コラム
運営指導で行政の対応が厳しく感じるときに考えたいこと
行政が厳しく見える場面は、珍しくない
障害福祉の現場では、行政の対応が厳しく見えてしまう場面があります。
例えば、
- 報酬の返戻を求められたとき
- 加算申請を受理してもらえなかったとき
- 指定申請で何度も修正を求められたとき
- 運営指導の場で、行政職員から細かく質問を受けたとき
こうした場面では、事業所側としては「そこまで厳しく見られるのか」と感じやすくなります。

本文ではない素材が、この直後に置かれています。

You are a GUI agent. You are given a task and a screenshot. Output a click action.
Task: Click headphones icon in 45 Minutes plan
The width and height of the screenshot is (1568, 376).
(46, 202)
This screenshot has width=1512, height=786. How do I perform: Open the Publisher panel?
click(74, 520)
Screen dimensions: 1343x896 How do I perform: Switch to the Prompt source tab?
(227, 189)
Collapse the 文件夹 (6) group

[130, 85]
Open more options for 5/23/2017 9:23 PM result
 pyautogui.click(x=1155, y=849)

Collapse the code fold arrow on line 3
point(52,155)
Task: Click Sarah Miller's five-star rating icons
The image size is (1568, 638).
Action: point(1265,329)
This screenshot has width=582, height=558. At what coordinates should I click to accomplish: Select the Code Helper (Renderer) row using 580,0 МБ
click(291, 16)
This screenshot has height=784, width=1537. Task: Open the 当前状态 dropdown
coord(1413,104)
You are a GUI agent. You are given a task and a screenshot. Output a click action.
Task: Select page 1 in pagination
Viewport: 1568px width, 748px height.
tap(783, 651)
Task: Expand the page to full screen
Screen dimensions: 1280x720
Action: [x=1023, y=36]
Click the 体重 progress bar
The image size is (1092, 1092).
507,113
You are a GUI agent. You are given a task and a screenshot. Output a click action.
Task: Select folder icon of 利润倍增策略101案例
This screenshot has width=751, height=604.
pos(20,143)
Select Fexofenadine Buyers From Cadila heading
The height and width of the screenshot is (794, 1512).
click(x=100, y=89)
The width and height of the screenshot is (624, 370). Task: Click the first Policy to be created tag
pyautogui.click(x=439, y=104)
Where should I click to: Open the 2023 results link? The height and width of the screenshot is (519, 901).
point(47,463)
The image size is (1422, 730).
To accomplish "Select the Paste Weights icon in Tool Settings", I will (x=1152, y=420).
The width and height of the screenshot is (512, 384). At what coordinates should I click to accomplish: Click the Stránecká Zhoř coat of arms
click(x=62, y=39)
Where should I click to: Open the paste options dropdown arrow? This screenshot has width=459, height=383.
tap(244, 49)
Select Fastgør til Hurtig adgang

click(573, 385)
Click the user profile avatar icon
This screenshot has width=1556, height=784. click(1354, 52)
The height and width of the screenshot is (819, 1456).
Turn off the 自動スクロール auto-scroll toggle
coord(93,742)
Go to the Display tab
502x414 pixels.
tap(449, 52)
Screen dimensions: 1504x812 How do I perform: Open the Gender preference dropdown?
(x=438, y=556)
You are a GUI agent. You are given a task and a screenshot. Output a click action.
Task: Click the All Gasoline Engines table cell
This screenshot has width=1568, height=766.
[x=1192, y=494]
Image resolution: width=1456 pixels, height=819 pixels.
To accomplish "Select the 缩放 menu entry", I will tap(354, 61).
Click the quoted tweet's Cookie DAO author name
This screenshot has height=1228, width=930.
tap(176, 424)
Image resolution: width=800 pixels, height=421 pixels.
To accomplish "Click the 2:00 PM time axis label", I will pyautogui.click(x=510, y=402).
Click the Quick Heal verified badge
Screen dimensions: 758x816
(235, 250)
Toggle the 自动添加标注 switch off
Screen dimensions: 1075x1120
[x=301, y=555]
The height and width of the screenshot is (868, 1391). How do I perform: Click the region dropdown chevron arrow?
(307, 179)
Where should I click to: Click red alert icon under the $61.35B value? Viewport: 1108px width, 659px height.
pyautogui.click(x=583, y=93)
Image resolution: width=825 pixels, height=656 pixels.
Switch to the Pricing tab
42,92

特に、運営指導のように緊張感のある場面では、何気ない質問であっても、追及されているように受け取ってしまうことがあります。
その積み重ねが、「行政は敵なのではないか」という感覚につながることもあります。
同じ言葉を使っていても、前提が違う
行政とのやり取りで話が噛み合わなくなる理由の一つは、同じ言葉を使っていても、前提が違うことです。
そのズレが表れやすいのが、福祉特有の専門用語です。
業界の中では当たり前に使われる言葉でも、その意味を十分に整理しないまま使っていると、行政との会話の中で認識がずれやすくなります。
さらに混乱しやすいのは、日常語のつもりで使っていた言葉が、制度上は別の意味を持っている場合です。
事業所側としては普通に話しているつもりでも、行政側は制度上の意味で受け取っている。
この状態では、会話そのものが噛み合いにくくなります。
行政が厳しいというより、そもそも見ている前提が違う。
ここが整理されていないと、行政とのやり取りに身構えてしまいやすくなります。
行政は、現場の感覚ではなく制度の前提で見ている
現場には現場の感覚があります。
前からこのやり方で運営している。
実際には大きな問題は起きていない。
以前は別の担当者から特に何も言われなかった。
こうした感覚は、現場にいるほど自然に出てくるものです。
ただ、行政が確認しているのは、その感覚そのものではありません。
- 制度上、要件を満たしているか
- その前提を説明できるか
- 書類や運用が基準と整合しているか
行政は、この視点で見ています。
そのため、現場としては当然だと思っていることでも、制度上は整理が足りないと判断されることがあります。
このとき、事業所側からすると「わかってもらえない」と感じやすくなります。
厳しく見えるのは、悪意があるからとは限らない
行政が厳しく見える場面はあります。
ただ、それがそのまま「悪意がある」という話になるわけではありません。
行政は、制度に基づいて指定や加算、運営の可否を判断する立場です。
そのため、要件が足りなければ受理されないこともありますし、前提が整理できていなければ修正を求められることもあります。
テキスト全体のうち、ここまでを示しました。